Third, turn off System Restore (some viruses will use System Restore as a way to reinstall themselves after being removed) and clean out all temporary files (I recommend using CCleaner to do this, although Windows Cleanup can be used instead). In addition to helping with the removal of the virus infection, this will help speed up your virus scans.
Fourth, it is always a good idea to back up any important data before attempting to remove a virus. While these steps are fairly straight forward and shouldn’t result in any data loss or harm to your system, the only way to ensure your data is protected is by backing it up! Its tedious, I know, you should still do it. Also, don’t copy, run, or open any files from your backup without first scanning it with a working and up-to-date virus/adware/spyware scanner. After all, you don’t want to reinfect yourself or another clean system with the same virus.

2. Download Virus Removal Tools

The first rule of dealing with an infected system is to not trust any of the programs that are on that system. Therefore, you are going to need to download a few standard tools in order to deal with your virus problem. The first tool I would recommend is a good antivirus rescue live CD.*** The benefit of using a live CD is you can guarantee that your tools will be completely unaffected by the virus infection. There are several free live CD’s available for this purpose (a list with reviews can be found here). I would recommend using one or more of the following: Avira AntiVir Rescue System, BitDefender Rescue CD, and/or Dr. Web Live CD (it doesn’t hurt to use several different live CDs in succession to be thorough since different antivirus tools will sometimes detect and remove different viruses more efficiently). You will also want some other tools that are specifically designed for removing adware/spyware. I recommend using Malwarebytes, Spybot, and/or Ad-Aware (each has a free version available for home use). Be sure to run the update tool on each of the programs you’ve installed before using them.

3. Run the Live CD(s)

This seems fairly obvious, but at this point, go ahead and boot into a live CD and run the antivirus tools. Some live CDs allow you to update the virus definitions before running them (you will likely need a network connection via an Ethernet cable to perform the updates). Other live CDs will automatically have a set of fairly recent virus definitions already built in. After you’ve updated the virus definitions (if the option is available), start the virus scan and then go watch TV or read a book for a while because it will take some time (I’ve found that most virus scans take between 1 to 3 hours to run depending on the number of files on your system). Once its done, make sure to tell the CD to remove any infections it found and restart the computer with a different live CD if you are planning on running multiple scans. Rinse, lather, repeat! If there are any viruses found that the live CD is unable to remove, write down its name and do some research online (from another computer if possible). Sometimes antivirus companies, such as McAfee or Symantec, often have special tools and detailed instructions on removing some of the more difficult infections.

4. Start Windows in Safe Mode

Once you’ve finished running the live CDs that you’ve chosen to run, you’ll want to boot into Safe Mode in Windows to finish cleaning up the system. To do this, press the F8 key repeatedly while the computer is starting up. For detailed instructions on how to do this, click here. Once you’ve booted into Safe Mode log into an account (make sure the account has administrative privileges) and run a scan with each of your antivirus/antispyware programs (ie. Malwarebytes, Spybot, Ad-Aware, etc.) in turn. Again, these scans will take some time, but its the only way to make sure that your system is free of viruses. Have these tools clean/repair or quarantine any infections they find, and be sure to write down any infections that cannot be treated so you can do some specific research on how to remove those particularly stubborn infections. It also doesn’t hurt to run each scan again after you’ve cleaned off all the infections, just to ensure that none of them have re-spawned themselves after removing them.

* INFORMATION SUPPLIED
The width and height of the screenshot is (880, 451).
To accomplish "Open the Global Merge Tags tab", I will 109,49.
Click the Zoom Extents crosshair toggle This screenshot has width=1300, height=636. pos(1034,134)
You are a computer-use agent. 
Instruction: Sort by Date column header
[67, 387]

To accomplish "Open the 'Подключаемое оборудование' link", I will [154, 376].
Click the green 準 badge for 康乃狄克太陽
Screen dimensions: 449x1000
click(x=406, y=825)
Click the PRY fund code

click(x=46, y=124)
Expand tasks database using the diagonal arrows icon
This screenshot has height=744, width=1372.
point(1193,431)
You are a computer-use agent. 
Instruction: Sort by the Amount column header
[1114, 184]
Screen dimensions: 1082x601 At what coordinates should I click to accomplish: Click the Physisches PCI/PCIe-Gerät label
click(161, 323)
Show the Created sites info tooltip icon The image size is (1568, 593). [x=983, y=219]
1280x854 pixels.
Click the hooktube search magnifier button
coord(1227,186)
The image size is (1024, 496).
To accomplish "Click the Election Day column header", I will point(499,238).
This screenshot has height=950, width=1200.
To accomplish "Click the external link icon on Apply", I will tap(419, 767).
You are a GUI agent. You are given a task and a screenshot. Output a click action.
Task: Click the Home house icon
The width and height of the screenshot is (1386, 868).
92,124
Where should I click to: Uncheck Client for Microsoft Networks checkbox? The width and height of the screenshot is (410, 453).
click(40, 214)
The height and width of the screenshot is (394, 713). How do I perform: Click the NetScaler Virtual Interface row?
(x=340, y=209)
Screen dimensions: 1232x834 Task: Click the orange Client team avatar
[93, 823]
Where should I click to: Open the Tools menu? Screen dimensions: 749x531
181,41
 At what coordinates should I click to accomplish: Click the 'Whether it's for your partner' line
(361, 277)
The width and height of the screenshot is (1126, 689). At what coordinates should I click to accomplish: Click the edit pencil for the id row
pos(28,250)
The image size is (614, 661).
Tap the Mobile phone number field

* ASSIGNED TASK A
In the virus removal guide, which key should be pressed repeatedly during startup to boot Windows into Safe Mode?
* ASSIGNED TASK B
Write what comes next in the virus removal guide, picking up after its last sentence.

* WRITTEN REPLY A
The F8 key.

* WRITTEN REPLY B
5. Final Cleanup

After you’ve finished running your various scans and have achieved a clean bill of health, restart your computer and let it start up normally. Hopefully, your system should now be free of infections and as good as new. If everything seems fine and you don’t see any signs of the previous infection, go ahead and turn System Restore back on and (if you suspect that your current antivirus was compromised by the virus and no longer working properly), uninstall and then reinstall your antivirus software. Be sure that you update the antivirus and make sure that its working correctly. Finally, you can verify that all is well by running a free online scan of your computer from Panda or BitDefender.**** If everything checks out, your system is clean as a whistle and ready to go. If not, then you likely have a virus that will require some additional (and more invasive) steps to get it off of your system. If this is the case, you’ll probably need to seek additional help from someone with experience dealing with these kinds of infections.


* Since this article is meant to be a beginner’s guide, I will be using the term “virus” interchangeably with the term “malware.” While such a generalization is not technically accurate, I have done so in order to avoid confusing some of our less technical readers. Technically, a virus is defined as a malicious program capable of self replication (often without the permission of the user), while malware (which is short for “malicious software”) is a general term that includes a wide variety of infections (viruses, worms, trojans, rootkits, adware/spyware, etc.).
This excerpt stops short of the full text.